Statement of Chief Executive Officer:
Maurice Taylor, CEO and Chairman comments, "We entered 2013 very hopeful but were challenged by the market conditions and internal missteps. The union negotiations at our three tire plants were not completed until the end of first quarter which we had hopes of finalizing in 2012. The wheel and tire farm business was strong in 2013 but due to the building of farm tire inventory at the OE level in 2012, there was a significant amount of destocking that occurred in 2013. Similar conditions were experienced in the construction market as this sector showed minimal signs of recovery in 2013 yet forecast were too optimistic resulting in an inventory surplus. Due to falling rubber prices, the business experienced a material financial hit in 2013 as price reductions had to be passed on to our customers and margins were therefore sacrificed. The mining business was also hit hard in 2013. The tire inventory levels at the mines were higher than expected. Tires are being replaced at a 30% discount given the lower rubber prices, therefore companies are reducing inventory to the lowest levels to replace with cheaper tires.
"I believe my 2014 goals that were released in December of 2013 are still reasonable. Revenue is set for $2.4 to $2.7 billion and EBITDA expectations are $240-$270 million. The overall farm economy will remain strong and the construction sector will begin to rebound but the mining business will remain challenged at least through the first half of 2014. ITM, Titan's steel undercarriage frame manufacturer, expects an improvement in the business this year compared to 2013 and I am confident in her forecast.

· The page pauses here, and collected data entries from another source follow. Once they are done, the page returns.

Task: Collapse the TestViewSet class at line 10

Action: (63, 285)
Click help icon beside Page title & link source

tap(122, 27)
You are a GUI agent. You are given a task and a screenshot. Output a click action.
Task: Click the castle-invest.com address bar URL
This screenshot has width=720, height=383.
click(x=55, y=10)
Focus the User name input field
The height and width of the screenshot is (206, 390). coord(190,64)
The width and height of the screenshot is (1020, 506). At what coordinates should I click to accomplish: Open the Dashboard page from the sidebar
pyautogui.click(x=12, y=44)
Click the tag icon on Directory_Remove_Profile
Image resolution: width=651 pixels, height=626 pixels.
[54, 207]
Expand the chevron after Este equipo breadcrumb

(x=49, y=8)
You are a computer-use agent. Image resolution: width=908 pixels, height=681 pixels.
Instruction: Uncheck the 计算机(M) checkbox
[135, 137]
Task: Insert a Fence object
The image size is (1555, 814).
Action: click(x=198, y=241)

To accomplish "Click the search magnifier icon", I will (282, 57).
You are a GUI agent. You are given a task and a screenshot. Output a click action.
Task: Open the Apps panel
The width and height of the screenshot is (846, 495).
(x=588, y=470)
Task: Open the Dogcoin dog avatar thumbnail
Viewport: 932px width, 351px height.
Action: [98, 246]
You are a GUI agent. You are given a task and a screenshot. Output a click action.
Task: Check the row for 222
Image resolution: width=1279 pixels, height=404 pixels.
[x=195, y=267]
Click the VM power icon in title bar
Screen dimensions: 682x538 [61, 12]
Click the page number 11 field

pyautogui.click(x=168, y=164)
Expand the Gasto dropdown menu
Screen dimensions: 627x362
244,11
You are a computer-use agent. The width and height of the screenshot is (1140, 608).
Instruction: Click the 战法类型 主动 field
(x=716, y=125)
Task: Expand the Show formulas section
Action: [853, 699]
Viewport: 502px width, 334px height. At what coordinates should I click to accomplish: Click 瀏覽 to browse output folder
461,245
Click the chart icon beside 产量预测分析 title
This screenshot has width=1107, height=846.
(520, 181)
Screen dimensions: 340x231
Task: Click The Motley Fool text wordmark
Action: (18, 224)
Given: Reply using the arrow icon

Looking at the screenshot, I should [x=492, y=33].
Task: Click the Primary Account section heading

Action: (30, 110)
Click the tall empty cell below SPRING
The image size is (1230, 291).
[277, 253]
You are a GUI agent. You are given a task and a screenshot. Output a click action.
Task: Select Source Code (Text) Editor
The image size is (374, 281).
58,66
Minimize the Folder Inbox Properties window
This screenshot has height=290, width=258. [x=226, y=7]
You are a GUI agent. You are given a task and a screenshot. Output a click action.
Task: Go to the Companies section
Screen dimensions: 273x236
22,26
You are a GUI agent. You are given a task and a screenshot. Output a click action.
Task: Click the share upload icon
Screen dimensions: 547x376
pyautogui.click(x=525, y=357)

"Titan has worked hard to grow the business and invested capital towards maximizing our potential. We remain optimistic we can streamline the enterprise and improve our performance going forward. We have added to our Board of Directors and executive management in recent months. We look forward to the younger management setting a new pace for Titan. These younger guns will have the opportunity to run more of the business."
Financial Summary:
Sales: Titan recorded sales of $494.4 million for the fourth quarter of 2013, compared to fourth quarter 2012 sales of $493.6 million. For the year, net sales for 2013 were $2,163.6 million, compared to $1,820.7 million in 2012, an increase of 18.8%. Year to date sales increased approximately 30% due to recent acquisitions of which $484.3 million is attributed to revenue from Titan Europe. The increase in net sales was partially offset by a price/mix reduction which resulted largely from decreased raw material prices that were passed on to customers and decreased sales approximately 9% and unfavorable currency translation which decreased sales by approximately 2%.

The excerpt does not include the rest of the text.